Ketika itu keluhan saya adalah sakit di beberapa bagian tubuh mulai dari sendi-sendi di kaki sampai kepala nyeri.
"Di rumah ada kamar yang tidak boleh dimasuki orang lain, Pak?" Ini pertanyaan Bu Haji ketika saya sudah duduk di kursi di ruang tamu.
Jelas tidak ada. Tapi, ketika pertama kali ke rumah kerabat mantan orang dekat baru di tepi teras rumah saya sudah diingatkan: "Jangan masuk ke kamar itu," kata kerabat tadi sambil menunjuk sebuah kamar di dalam rumah yang dituju.
Itu saya sampaikan ke Bu Haji. Maka, jelaslah sudah itu merupakan tempat pemujaan bagi yang memelihara pesugihan (memperoleh kekayaan dengan memanfaatkan makhluk halus dengan imbalan tumbal nyawa manusia yang dijadikan korban atau wadal).
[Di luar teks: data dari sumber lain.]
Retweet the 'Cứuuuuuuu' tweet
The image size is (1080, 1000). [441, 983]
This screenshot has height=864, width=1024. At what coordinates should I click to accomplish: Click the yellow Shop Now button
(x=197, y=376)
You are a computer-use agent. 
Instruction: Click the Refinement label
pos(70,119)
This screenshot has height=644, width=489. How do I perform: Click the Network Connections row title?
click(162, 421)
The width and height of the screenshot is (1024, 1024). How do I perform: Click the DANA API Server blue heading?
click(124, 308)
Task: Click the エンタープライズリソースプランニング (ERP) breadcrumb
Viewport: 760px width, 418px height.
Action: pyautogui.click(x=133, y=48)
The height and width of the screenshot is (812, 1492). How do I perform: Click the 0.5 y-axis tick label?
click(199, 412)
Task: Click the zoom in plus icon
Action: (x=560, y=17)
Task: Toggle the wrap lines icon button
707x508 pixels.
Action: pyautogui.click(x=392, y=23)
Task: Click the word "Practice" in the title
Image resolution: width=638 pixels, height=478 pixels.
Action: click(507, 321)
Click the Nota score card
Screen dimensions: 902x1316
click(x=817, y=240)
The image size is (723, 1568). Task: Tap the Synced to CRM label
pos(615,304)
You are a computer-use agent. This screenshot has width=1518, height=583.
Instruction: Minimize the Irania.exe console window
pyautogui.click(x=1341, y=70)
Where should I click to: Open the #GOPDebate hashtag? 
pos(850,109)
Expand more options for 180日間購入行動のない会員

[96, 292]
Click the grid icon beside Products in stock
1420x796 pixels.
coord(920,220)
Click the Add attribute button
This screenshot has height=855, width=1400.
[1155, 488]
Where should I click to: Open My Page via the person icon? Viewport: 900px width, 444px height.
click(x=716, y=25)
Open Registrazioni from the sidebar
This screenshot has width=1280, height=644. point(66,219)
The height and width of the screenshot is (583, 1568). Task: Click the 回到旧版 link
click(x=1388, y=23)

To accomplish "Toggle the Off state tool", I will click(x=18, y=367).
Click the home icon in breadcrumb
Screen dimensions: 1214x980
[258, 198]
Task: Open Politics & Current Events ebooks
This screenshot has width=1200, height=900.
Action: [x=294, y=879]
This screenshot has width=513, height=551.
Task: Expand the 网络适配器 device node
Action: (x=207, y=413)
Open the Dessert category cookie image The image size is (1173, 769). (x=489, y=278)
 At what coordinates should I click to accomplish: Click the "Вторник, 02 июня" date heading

Saya kian kaget karena ternyata saya jadi tumbal Nomor 10, putri saya Nomor 9 dan putra saya Nomor 11.
Urutan tumbal ini kian jelas ketika saya berobat ke Pak Ajie di Cilegon, Banten. Pak Ajie ini bisa mengetahui nama dan alamat lengkap dukun yang mengirim santet, nama yang membayar dukun dan waktu pengiriman santet.
"Coba Bapak hitung sudah ada delapan nyawa yang melayang di lingkungan keluarga itu (maksudnya yang memelihara pesiguhan-pen.)." Benar saja ada delapan mulai dari adik, anak, menantu, ipar dan sopir yang meninggal sampai saat itu.
Alhamdulillah, saya dan anak saya selamat dan dari pihak mereka yang kemudian kehilangan nyawa.
Celakanya, tuyul yang ditempatkan di rumah tidak semerta hilang. Rupanya, sejak lama tuyul itu dengan pendamping 'ratu' (makhluk halus) sudah lama dilekatkan ke badan saya. Perempuan yang selintas tampak di rumah kontrakan di Rawamangun adalah jin yang mengawasi tiga tuyul yang ada di rumah.
Saya baru sadar rupanya Pak RW ingin memastikan terlebih dahulu apakah saya yang memelihara tuyul itu. Kalau saja Pak RW mengatakan hal yang sebenarnya mungkin derita saya sedikit berkurang waktu itu.
Selah beberapa kali ke rumah Bu Haji dan Pak Ajie semua kian jelas. Pikiran saya terbuka dan mengingat semua kejadian yang luput dari perhatian saya sebelum berobat ke Banten.